Dataset rows:
=-=-=
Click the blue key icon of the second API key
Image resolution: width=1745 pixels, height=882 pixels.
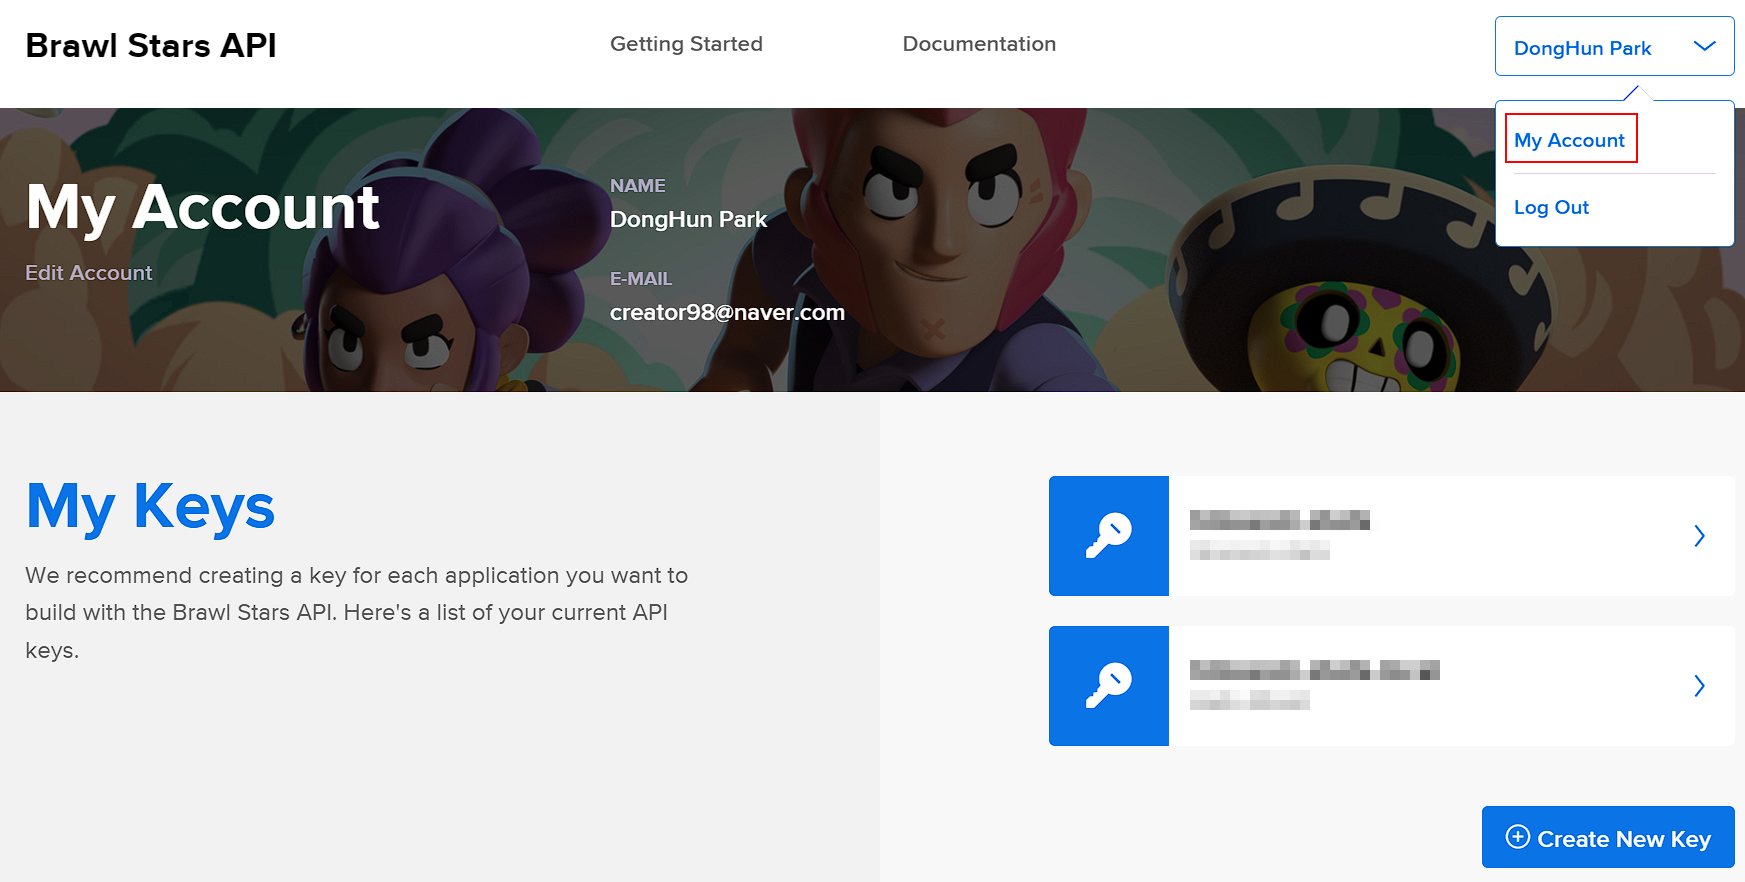(1108, 686)
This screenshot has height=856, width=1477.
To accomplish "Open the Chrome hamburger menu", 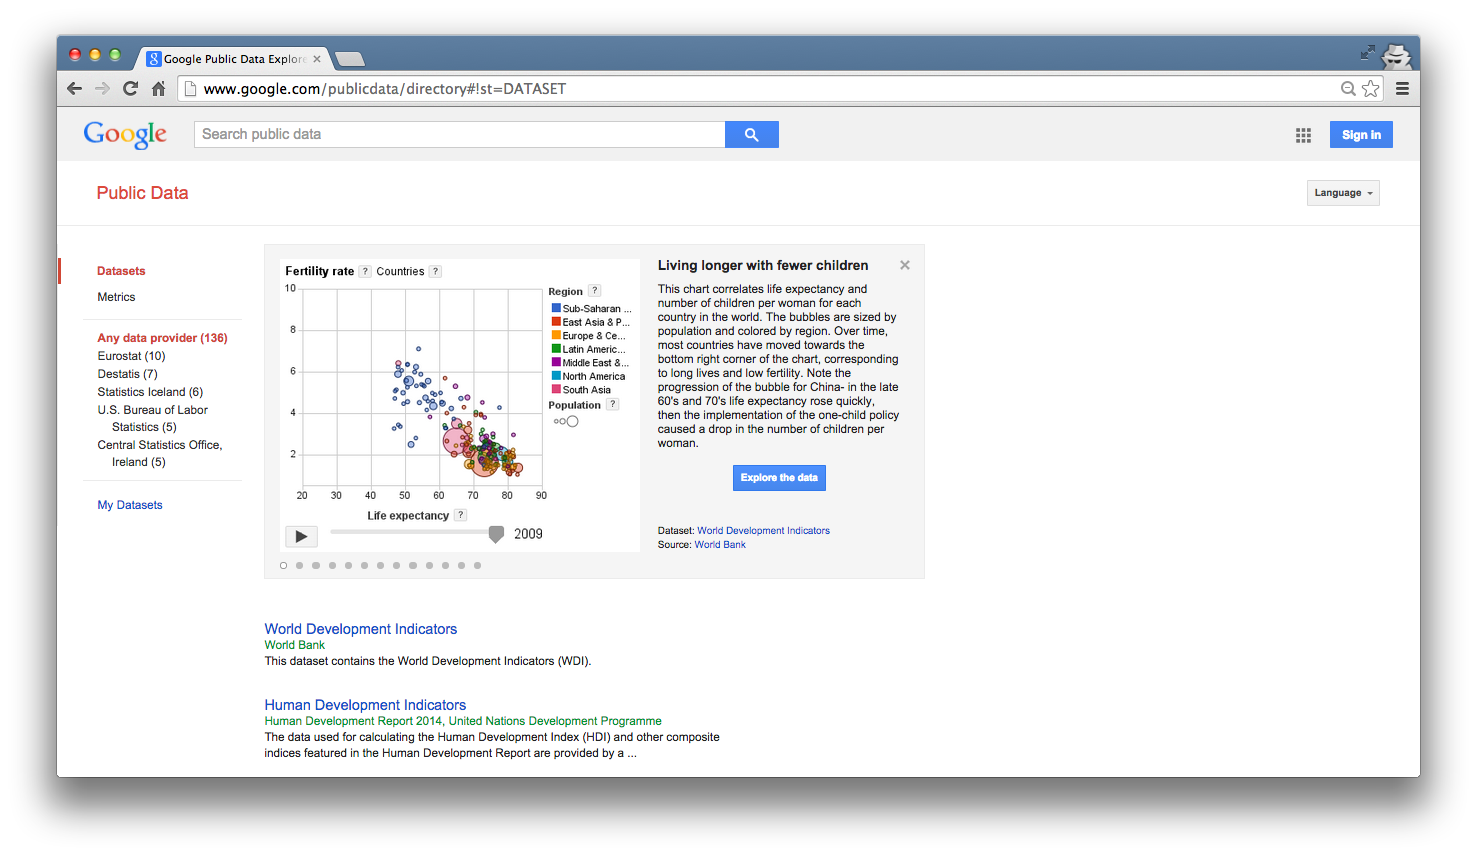I will coord(1402,89).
=-=-=
REQUIRED WORK:
Count the lines in the items that contain the string "height". Output only the count.

ANSWER TO THIS EXERCISE:
2